Monday, May 17, 2010

Labor of Love

Love drives me to do things I feel like I can't do. The night Ashley died Emma brought me two books, wanting me to read them to her. I remember picking her up, and I read those two books with her in my lap. The one book she picked was called "Someday", it is a book about a mother's conversation with her child...talking about the things her child will do "someday" as the child grows older. My heart bled as I read these things that I would never get to do "someday" with my Ashley. My hopes and dreams shattered before me as I read to my little girl.

This picture is how I would describe the shape of my life from that day on. (Not that I didn't do things for my kids before the accident, it's just different now.) I physically and emotionally can't do most things. For some reason...actually, for the three little bodies in my life....I have been able to sacrifice even my own agony to give them what they need. I have been a wounded soldier on the battlefield limping around, bleeding and broken...attending to the needs of the other wounded soldiers.

In the days and months to follow July 24th, 2009, I have chosen to care for my children. I have pushed past the tears and the open wounds to sing them to sleep. I have read books and Bible stories. I have prayed with them when I have been too paralyzed to pray myself. I have kissed their hurts, cuddled their tears. I have bathed them, fed them, played with them....when I didn't have the strength to get off the couch. I have spent hours during the night getting up with them, sleeping with them, soothing their fears. In each moment, my heart was bleeding, my soul was broken. But this, for my children.

My children need more than that. They needed to build snow forts...like they did with Ashley. They wanted to go to the beach, like we used to. They wanted a Christmas tree...when we wanted to skip over the month of December. They don't understand the kind of pain we feel when with each thing we do without Ashley. They can't understand why we wouldn't do those things, if we did them with Ashley. My children wanted to celebrate their birthdays...just the way we always did. Spring is here and the kids had been dreaming up the garden and what we'd plant in it. (How can I say "no"?) "When are we going to go strawberry picking, Mom?" These things are what they need...and despite my open, bleeding wounds, we do these things...because I love them.

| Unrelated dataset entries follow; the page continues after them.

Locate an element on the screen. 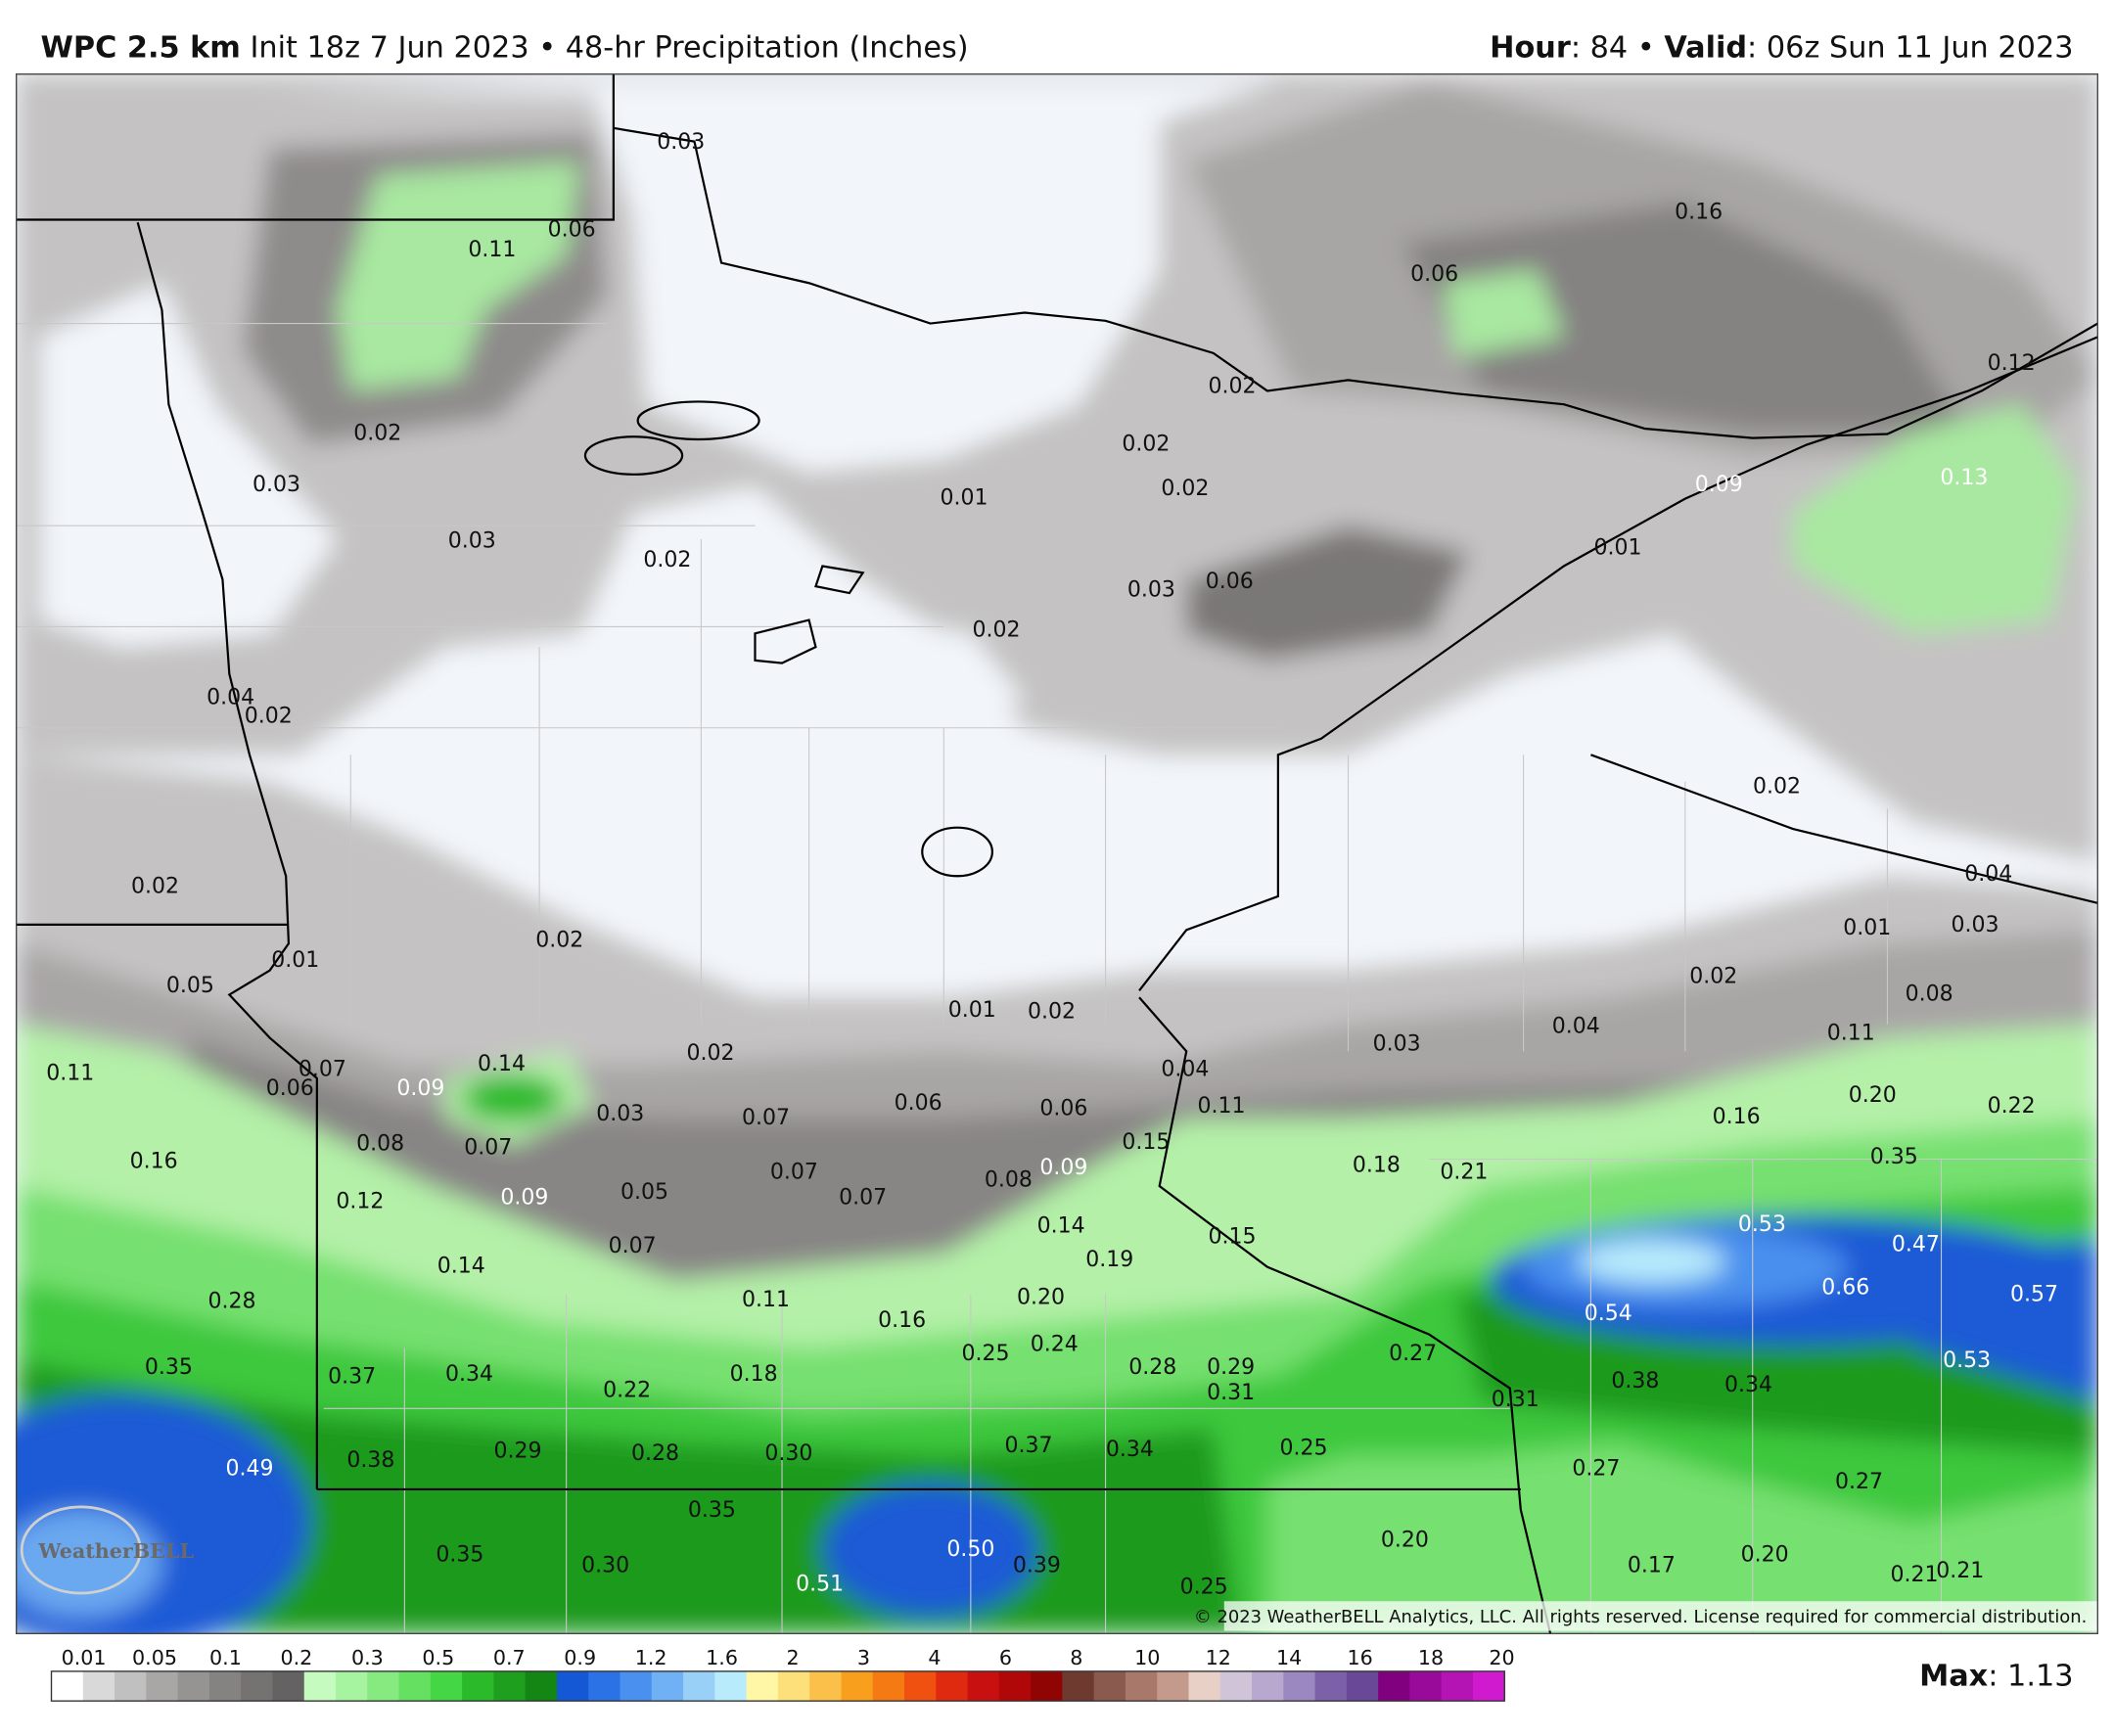  logo: WeatherBELL is located at coordinates (107, 1550).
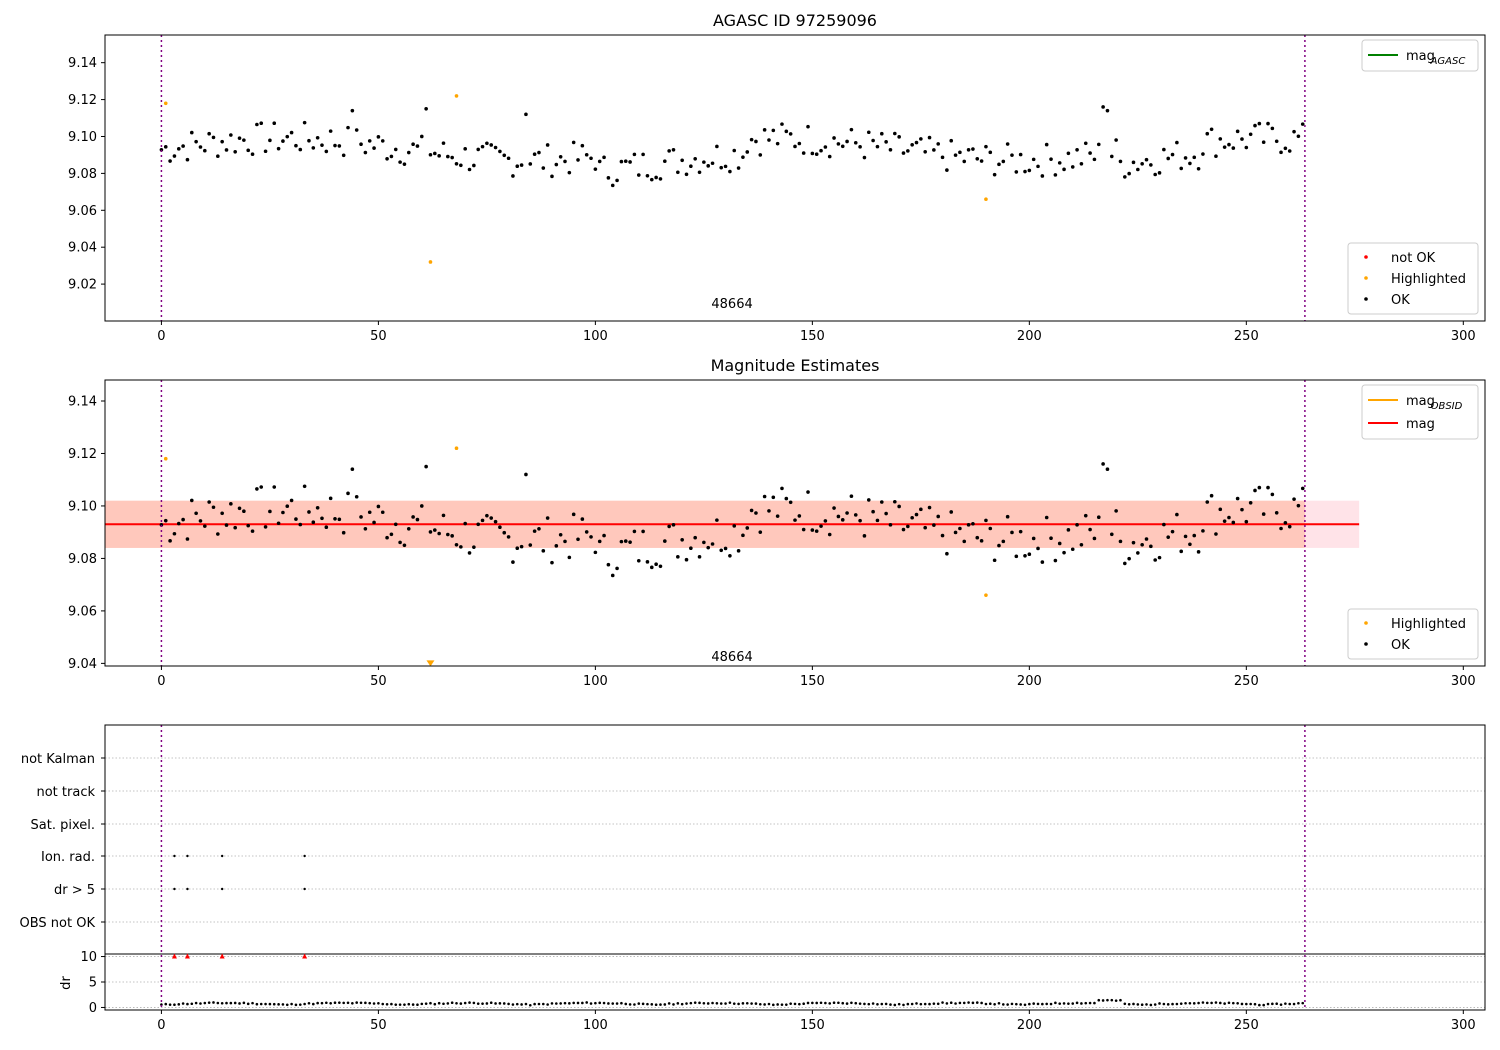  I want to click on panel1-point-highlighted, so click(986, 200).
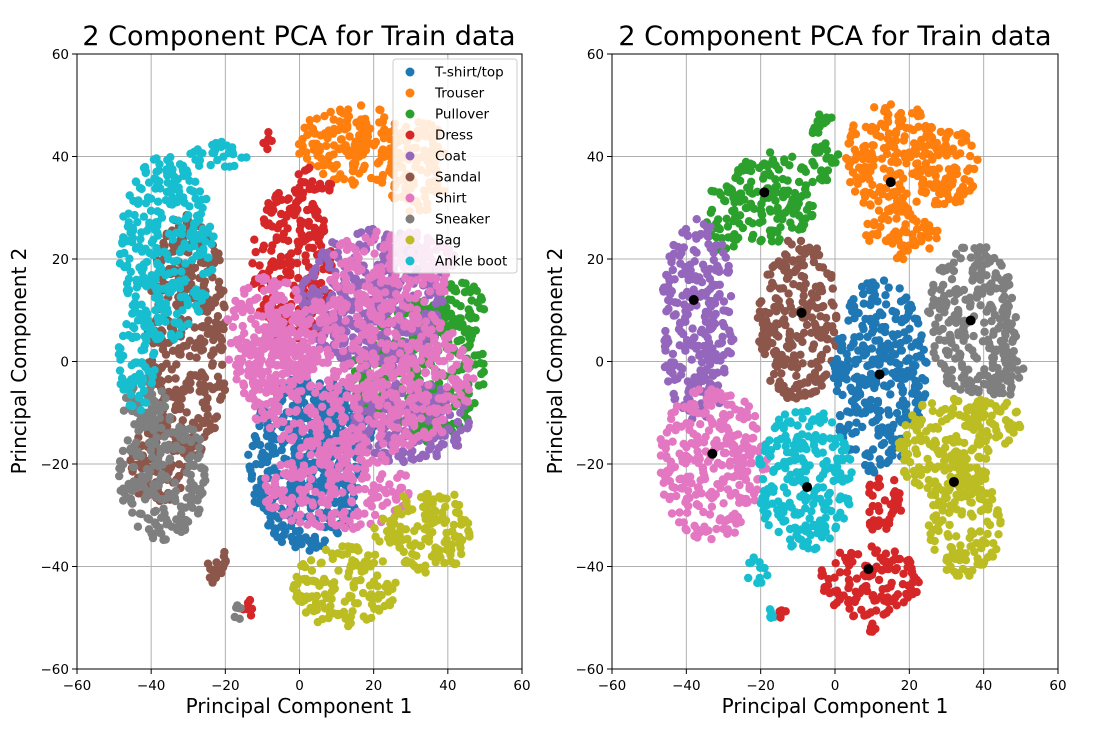  What do you see at coordinates (19, 362) in the screenshot?
I see `left-y-axis-label: Principal Component 2` at bounding box center [19, 362].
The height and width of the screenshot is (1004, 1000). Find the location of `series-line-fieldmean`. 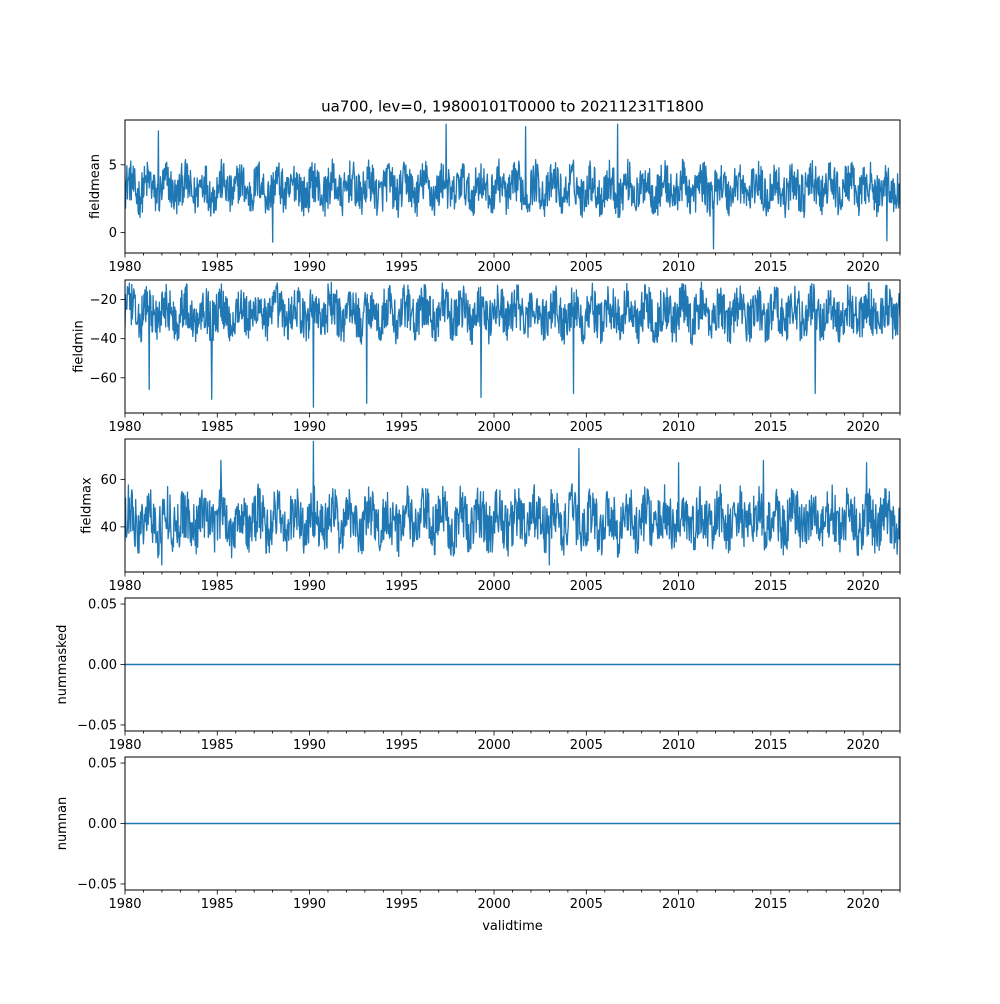

series-line-fieldmean is located at coordinates (512, 186).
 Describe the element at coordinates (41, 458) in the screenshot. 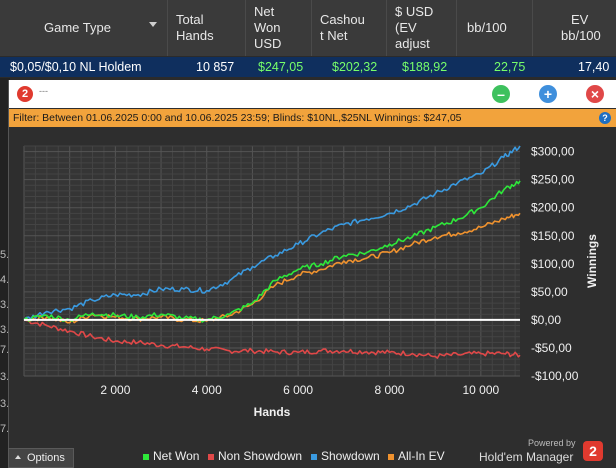

I see `options-button: Options` at that location.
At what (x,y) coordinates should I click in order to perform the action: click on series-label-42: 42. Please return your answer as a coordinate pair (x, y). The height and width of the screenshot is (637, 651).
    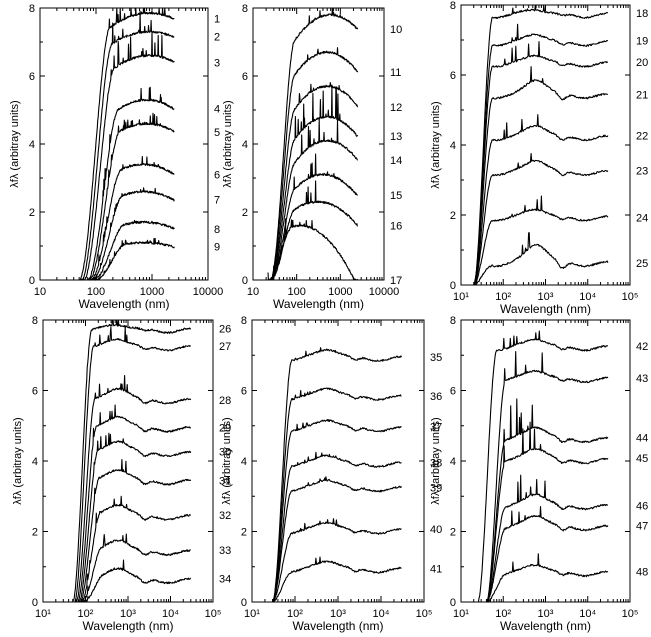
    Looking at the image, I should click on (642, 347).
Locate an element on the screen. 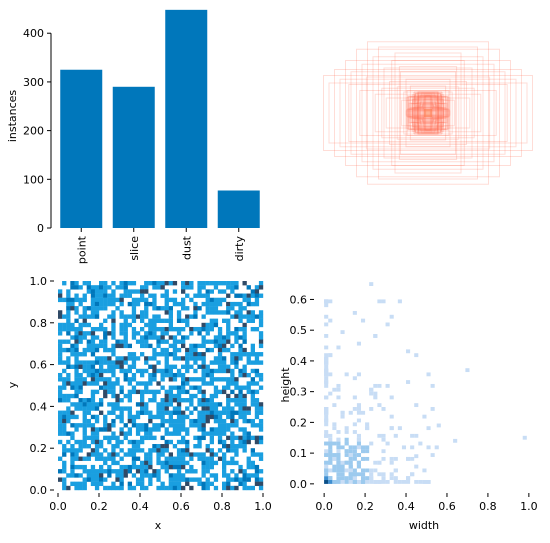 This screenshot has height=543, width=550. y-tick-label: 0.6 is located at coordinates (39, 366).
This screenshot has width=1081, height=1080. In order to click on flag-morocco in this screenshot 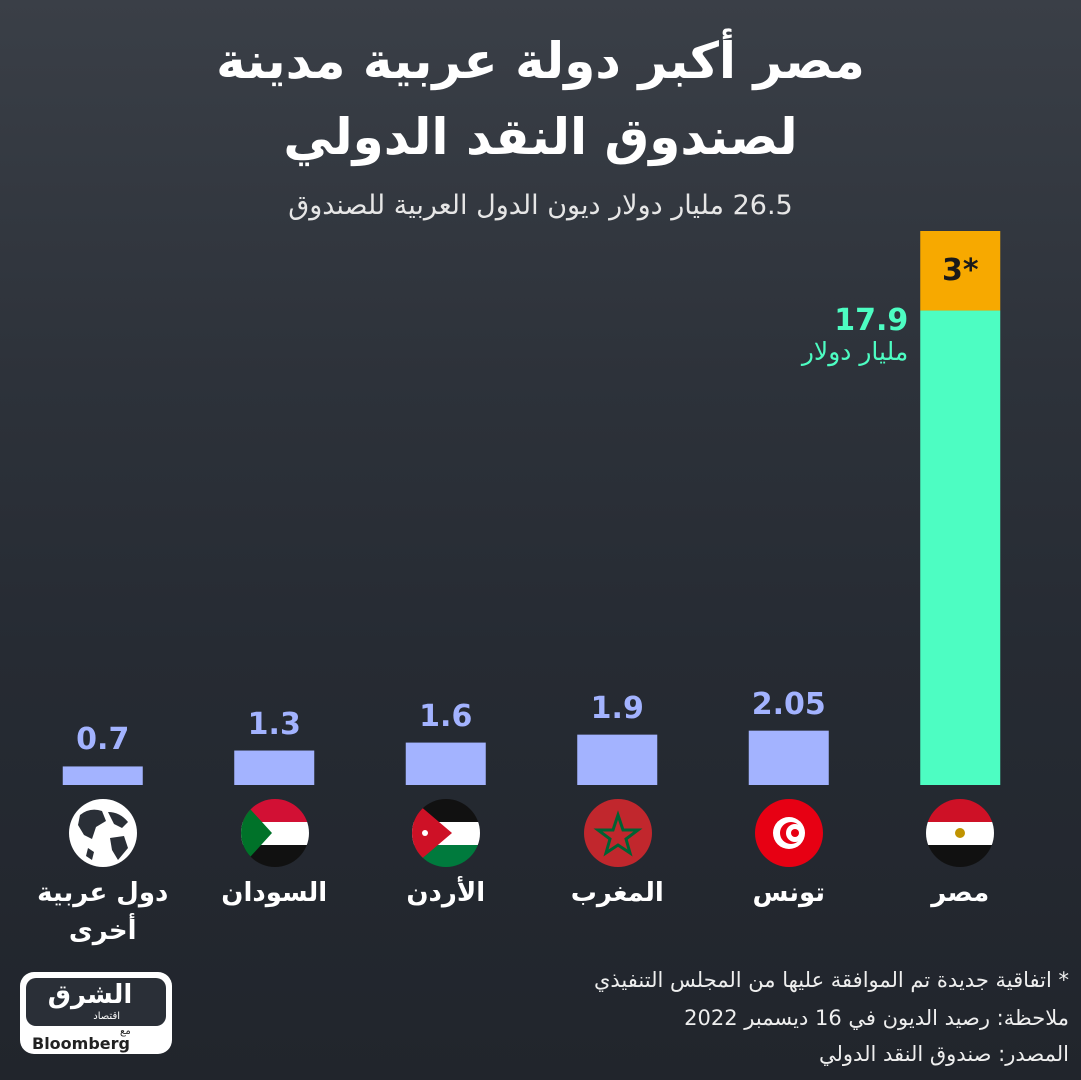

How can I do these things? How can I pick up and continue life without Ashley? God gives me the strength each day...even when I don't ask Him for it. I know it is not my own strength. God loved me so much, He willingly took my shame, my guilt, my sin...upon his perfect self. He was condemned, beaten, forced to carry the cross (my cross)that He was hung upon to die. He bled...FOR ME...out of love. God suffered great pain, because He LOVED ME! This love...is the kind of love that lays down all the desires of one's heart for another. This is the love that drives me each day. This is one way in which I am taking part in the sufferings of Jesus Christ.

1 comment:

  1. Beautifully said, Wendy.

    And know that even though you aren't able to ask God for the strength you need right now, there are many people who are asking Him for you. Every day.